[Dataset entries]

=====

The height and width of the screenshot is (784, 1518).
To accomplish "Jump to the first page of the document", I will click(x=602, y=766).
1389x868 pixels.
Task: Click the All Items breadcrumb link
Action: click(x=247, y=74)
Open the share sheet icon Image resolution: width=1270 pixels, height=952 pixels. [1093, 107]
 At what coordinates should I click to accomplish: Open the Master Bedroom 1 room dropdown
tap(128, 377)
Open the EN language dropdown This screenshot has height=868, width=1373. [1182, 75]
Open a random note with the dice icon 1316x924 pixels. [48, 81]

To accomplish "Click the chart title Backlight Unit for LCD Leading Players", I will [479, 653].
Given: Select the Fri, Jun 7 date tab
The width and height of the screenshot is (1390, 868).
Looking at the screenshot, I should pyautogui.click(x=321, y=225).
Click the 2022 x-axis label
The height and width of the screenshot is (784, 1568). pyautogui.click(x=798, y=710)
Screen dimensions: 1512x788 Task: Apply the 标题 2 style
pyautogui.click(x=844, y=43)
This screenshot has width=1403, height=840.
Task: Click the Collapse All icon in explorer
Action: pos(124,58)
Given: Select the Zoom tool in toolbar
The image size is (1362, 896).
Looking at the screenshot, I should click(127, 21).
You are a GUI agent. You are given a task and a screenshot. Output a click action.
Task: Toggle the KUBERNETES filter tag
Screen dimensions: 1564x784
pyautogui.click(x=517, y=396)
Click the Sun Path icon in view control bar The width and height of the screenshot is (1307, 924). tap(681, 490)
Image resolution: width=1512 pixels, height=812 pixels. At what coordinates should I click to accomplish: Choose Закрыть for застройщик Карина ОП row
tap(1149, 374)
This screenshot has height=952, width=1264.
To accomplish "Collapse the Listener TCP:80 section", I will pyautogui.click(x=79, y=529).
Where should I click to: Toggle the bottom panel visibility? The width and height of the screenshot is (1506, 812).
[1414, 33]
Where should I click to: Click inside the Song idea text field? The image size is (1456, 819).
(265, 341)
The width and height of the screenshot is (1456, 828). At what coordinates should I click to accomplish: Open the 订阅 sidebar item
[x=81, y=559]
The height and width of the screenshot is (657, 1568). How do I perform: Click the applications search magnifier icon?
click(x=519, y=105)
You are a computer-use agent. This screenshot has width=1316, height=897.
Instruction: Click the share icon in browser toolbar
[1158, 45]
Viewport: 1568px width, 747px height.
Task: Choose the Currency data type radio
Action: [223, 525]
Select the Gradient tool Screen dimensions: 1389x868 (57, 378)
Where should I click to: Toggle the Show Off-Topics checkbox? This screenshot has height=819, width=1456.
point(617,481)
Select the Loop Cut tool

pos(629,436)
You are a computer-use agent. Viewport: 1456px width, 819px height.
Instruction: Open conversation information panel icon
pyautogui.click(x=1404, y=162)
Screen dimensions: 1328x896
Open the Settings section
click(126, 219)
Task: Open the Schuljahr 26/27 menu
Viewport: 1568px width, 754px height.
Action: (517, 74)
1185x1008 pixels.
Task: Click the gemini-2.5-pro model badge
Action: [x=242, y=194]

=====

YOUR ASSIGNMENT> Find the line with "Open the Settings section" in the data above. Restate it and all later lines word for word, ending with the last line.

OUTPUT>
Open the Settings section
click(126, 219)
Task: Open the Schuljahr 26/27 menu
Viewport: 1568px width, 754px height.
Action: (517, 74)
1185x1008 pixels.
Task: Click the gemini-2.5-pro model badge
Action: [x=242, y=194]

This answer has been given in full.